On the flip side, an index of broad cyclical stocks tends to be positively correlated to real yields — rising and falling together, the analyst noted.
Outside of equities, the inverse relationship between gold and real yields also stands out, with the yellow metal rising when real yields fall and declining when real yields rise.
“Since the GFC (great financial crisis), it seems like just the direction of real yields is what’s mattered for gold,” he said.
And then there’s bitcoin
BTCUSD,
which struggled from its late 2017 peak to late 2018 — a period that was largely accompanied by rising real yields, Kalish noted. He found that bitcoin has rallied 180% per annum when real yields are falling compared with a still quite respectable but much lower — by several orders of magnitude — 37% when real yields are on the rise.
It all speaks to the attention investors need to pay to the Fed and other central banks. The Fed begins tapering its monthly bond purchases this week, on a timetable to wind down the program by June.

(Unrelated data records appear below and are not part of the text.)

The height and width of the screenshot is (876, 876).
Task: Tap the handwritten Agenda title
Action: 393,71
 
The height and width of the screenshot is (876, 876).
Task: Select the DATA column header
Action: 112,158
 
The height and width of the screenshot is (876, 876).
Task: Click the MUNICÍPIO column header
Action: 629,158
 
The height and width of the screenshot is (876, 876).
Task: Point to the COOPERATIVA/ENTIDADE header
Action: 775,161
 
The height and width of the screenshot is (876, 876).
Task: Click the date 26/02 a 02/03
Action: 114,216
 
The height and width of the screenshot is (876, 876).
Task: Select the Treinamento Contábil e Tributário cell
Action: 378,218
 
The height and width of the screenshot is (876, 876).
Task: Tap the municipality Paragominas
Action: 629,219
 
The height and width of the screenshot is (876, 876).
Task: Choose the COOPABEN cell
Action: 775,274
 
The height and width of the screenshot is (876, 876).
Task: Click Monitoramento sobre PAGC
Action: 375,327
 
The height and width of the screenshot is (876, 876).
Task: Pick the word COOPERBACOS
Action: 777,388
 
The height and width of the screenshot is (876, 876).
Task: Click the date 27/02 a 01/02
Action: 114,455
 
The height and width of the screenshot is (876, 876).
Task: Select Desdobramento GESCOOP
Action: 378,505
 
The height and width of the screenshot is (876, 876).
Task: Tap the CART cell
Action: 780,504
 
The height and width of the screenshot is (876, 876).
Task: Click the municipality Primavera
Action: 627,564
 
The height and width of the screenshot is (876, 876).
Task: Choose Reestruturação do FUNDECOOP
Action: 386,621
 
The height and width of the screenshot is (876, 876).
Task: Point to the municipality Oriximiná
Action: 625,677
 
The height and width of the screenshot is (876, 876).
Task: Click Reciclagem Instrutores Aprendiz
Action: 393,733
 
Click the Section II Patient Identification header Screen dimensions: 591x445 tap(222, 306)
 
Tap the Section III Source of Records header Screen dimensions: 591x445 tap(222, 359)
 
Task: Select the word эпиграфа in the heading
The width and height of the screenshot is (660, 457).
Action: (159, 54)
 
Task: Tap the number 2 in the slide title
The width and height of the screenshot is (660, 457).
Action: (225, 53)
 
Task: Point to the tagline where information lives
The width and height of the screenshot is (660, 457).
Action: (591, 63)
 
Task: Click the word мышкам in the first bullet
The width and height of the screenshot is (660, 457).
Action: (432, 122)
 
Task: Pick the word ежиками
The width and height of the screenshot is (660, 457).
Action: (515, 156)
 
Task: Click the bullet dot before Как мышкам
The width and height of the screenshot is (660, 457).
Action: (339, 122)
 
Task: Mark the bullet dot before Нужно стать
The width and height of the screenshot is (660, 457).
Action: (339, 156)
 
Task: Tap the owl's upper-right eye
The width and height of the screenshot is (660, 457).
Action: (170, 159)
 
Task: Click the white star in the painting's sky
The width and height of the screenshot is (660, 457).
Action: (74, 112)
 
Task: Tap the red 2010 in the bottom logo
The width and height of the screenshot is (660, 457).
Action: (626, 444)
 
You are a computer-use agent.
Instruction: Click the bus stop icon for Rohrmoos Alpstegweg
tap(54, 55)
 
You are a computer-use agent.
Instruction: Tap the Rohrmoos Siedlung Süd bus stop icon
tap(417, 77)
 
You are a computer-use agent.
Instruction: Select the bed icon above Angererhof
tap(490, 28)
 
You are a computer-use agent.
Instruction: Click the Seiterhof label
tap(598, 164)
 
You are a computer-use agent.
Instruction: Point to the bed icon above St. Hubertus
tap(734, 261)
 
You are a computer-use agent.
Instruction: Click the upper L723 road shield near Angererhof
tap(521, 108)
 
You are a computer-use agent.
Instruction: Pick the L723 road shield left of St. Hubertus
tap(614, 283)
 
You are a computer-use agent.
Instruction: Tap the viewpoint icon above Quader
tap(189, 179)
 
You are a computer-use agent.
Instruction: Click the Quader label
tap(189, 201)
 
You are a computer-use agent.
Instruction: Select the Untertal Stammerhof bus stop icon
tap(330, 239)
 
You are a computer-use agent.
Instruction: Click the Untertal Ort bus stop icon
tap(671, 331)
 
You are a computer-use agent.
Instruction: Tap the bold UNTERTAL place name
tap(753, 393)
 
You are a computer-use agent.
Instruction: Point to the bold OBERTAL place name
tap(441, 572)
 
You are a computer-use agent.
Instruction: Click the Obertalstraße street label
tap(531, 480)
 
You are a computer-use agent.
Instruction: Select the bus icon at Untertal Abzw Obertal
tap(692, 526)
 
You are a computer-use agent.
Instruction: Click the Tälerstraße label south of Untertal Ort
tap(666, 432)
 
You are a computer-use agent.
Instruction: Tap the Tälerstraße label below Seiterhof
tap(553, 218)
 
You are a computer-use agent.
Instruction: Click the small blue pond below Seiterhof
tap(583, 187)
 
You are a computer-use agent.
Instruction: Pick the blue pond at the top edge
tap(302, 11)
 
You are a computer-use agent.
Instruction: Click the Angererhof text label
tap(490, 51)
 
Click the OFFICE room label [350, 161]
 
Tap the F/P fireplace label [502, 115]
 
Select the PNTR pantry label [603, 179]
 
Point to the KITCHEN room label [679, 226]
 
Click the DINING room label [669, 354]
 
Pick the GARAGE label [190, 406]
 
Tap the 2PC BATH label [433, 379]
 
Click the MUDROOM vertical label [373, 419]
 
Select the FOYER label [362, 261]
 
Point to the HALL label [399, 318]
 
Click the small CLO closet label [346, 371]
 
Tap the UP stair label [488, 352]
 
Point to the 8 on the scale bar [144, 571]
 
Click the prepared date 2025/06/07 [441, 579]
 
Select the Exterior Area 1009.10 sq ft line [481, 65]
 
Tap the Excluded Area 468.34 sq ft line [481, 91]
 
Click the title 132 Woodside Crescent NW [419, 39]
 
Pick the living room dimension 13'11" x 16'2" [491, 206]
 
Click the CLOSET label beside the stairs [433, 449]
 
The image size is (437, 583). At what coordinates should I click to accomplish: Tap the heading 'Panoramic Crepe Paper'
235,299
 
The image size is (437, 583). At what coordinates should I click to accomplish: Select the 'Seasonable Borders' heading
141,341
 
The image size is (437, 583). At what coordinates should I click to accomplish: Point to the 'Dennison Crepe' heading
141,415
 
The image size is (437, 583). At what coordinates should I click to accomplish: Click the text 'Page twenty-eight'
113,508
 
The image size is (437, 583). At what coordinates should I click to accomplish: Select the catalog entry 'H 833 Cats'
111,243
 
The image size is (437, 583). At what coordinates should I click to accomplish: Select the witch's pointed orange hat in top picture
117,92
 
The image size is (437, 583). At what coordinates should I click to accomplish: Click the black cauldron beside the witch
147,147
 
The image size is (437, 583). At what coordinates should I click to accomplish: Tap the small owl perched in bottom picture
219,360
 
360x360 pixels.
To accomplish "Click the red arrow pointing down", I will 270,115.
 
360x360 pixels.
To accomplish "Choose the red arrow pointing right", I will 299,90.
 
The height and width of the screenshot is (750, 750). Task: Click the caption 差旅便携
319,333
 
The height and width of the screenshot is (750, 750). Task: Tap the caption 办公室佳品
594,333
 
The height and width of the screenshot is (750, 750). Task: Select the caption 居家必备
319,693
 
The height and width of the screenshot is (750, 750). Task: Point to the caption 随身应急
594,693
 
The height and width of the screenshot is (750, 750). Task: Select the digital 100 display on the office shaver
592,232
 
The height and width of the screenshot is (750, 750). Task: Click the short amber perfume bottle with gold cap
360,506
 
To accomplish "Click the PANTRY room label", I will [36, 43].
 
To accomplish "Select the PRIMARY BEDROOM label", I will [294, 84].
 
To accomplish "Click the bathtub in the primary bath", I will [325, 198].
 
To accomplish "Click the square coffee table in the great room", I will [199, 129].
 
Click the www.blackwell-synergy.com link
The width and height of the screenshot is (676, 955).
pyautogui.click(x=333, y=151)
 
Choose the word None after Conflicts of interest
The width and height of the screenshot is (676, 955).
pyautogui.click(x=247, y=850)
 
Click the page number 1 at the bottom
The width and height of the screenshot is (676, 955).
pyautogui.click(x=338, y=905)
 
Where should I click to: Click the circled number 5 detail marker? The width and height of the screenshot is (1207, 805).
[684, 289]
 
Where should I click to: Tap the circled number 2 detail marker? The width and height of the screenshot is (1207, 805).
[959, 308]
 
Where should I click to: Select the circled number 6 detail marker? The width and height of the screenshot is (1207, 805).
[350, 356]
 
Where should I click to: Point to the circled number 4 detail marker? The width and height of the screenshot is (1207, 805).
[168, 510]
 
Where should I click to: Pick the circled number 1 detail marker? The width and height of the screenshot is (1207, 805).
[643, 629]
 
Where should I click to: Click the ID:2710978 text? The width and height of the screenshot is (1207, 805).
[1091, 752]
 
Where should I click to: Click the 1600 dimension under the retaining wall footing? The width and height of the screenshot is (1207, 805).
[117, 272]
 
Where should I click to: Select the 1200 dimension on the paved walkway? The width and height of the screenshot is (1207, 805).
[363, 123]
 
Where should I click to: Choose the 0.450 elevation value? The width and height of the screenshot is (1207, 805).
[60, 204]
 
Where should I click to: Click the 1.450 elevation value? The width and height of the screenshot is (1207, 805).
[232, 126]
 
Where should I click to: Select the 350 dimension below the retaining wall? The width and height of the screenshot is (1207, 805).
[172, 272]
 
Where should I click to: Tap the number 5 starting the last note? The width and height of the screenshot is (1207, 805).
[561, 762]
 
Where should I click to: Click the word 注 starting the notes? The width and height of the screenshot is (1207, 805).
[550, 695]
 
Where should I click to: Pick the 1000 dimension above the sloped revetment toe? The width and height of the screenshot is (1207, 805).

Investors have increased bets that the Fed will move quickly to begin raising their policy interest rates once the taper is completed. A flattening of the yield curve as short-term rates rise faster than longer-dated rates in anticipation of Fed action has some investors citing the potential for a policy mistake, with a monetary policy tightening sparking an economic downturn.
Kalish contends the curve is sending a more benign signal, reflecting expectations that the Fed will move in time to rein in inflation. There would be a danger, however, if the Fed ends up delaying its timetable.
“If the Fed and other central banks were to hike rates and start pushing real yields higher it could provide some headwinds to some of these other asset classes,” Kalish said.
Investors will parse the minutes of the Fed’s Nov. 2-3 policy meeting, when they’re released at 2 p.m. Eastern on Wednesday this coming week, a jam-packed day of U.S. data that will also include weekly jobless claims, October durable-goods orders, personal consumption and spending data and other releases ahead of Thanksgiving Day holiday on Thursday, when U.S. markets will be closed.
The Nasdaq Composite
COMP,
closed at a record 16,057.44 on Friday, rising 1.2% for the week. The Dow Jones Industrial Average
DJIA,
suffered a second straight weekly loss, down 1.4%, while the S&P 500 lost 0.3%. The Dow sits 2.4% below its record close from Nov. 8, while the S&P 500 is just 0.4% off its record finish from Thursday.